It was recently shown that synchrony of the first meiotic division could be influenced by temporary chemical inhibition of a specific Cdc7 activity required for induction of Spo11-DSBs [64]. Nearly half of the population underwent the first meiotic division sometime between 3 h and 4 h after inhibitor wash out, with no loss of viability. This might seem to counter our argument that repair proteins are limiting. But across the population at the single Spo11-DSB analyzed, break induction was still spread over some hours. Thus, while the Wan et al. data [64] demonstrate some improved synchrony of the first division across a population of cells, it does not directly address the synchrony of DSB formation within each cell. Further analysis of highly synchronized populations, in which the time of inducing Spo11-DSBs and their life spans is well defined, will help to clarify the time limits within which Spo11-DSB formation must be limited to avoid problems of repair protein supply.

Limiting protein supply could serve a useful function other than protecting against ill effects of overproduction, such as to direct the proportion of events that take one biochemical pathway rather than another [58]. One possible example of this comes from maize, which produces more than 20-fold excess of DSBs during meiosis compared to the known crossover frequencies [65]. These DSBs are identified cytologically as Rad51 foci that often appear as opposite pairs on homologous chromosomes and may be used as pairing sites [65,66]. What prevents a much higher proportion of DSBs in maize meiosis from becoming crossovers is unknown. Perhaps a protein required for crossover-associated repair is in limited supply, so the majority of DSBs can serve a function other than forming crossovers.

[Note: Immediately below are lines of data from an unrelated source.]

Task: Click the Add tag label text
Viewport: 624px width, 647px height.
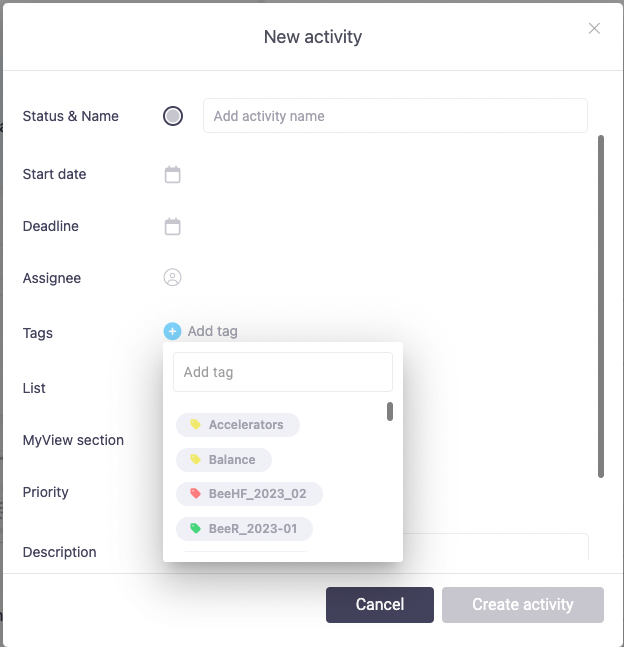Action: point(213,331)
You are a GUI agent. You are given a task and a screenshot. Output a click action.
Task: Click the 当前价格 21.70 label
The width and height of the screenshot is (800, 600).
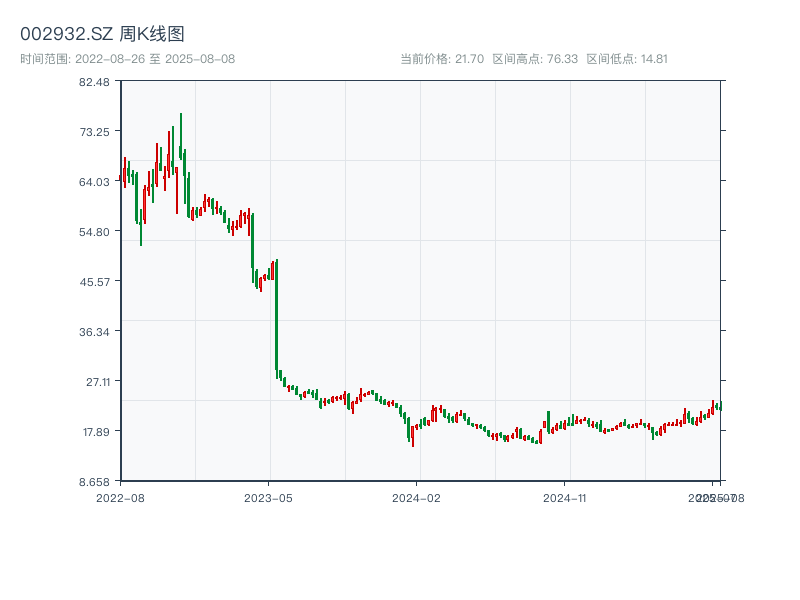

The impact single mutations have on biochemistry, nucleus-wide, is rarely known. This study highlights the fact that indirect effects can easily arise from changing the balance of protein supply and substrate in the nucleus. In nature, tight control of protein supply may be essential for avoiding pleiotropic effects from oversupply, or for limiting the number of events passing down a specific pathway. In the laboratory, phenotypes ascribed to mutations may often not be caused by a direct biochemical impact of mutating a gene, but may be due to broader biochemical imbalances created across the nucleus. Genes involved in DNA metabolism may be particularly likely to cause pleiotropic phenotypes. Mutations altering the amount of damage present in a nucleus are certainly prone to pleiotropic effects that are worth serious consideration when defining protein function.

Materials and Methods

Media, genetic methods, and strains.

Diploid yeast strains of the SK1 background relevant genotypes are listed in Table S1.

The ura3::arg4-vde cassette (Figure 1A) was created as described previously in [31]. The ade2::arg4-vde reporter cassette (Figure 1B) was created by transforming parent strains with pAG408, a derivative of pBR322 based pAG137 [31]. The URA3 of pAG137 was modified by a 5′ (−17 to +129) deletion between restriction sites SdaI to XcmI. A functional URA3 (HindIII fragment) was inserted into an NruI site in the PBR322 backbone. A section of the ADE2 ORF (+250 to +1695) generated by PCR from yeast genomic DNA was inserted into the pBR322 EcoRI site and used for integration into the yeast genome following linearization at the AflII site.

Relevant mutant strains containing either the ura3::arg4-vde or ade2::arg4-vde reporter cassettes were made by mating and dissection with appropriate SK1 haploids. The source of the spo11-Y135F-HA3His6; hop1; sae2Δ; and ndt80 haploids is reported in [31].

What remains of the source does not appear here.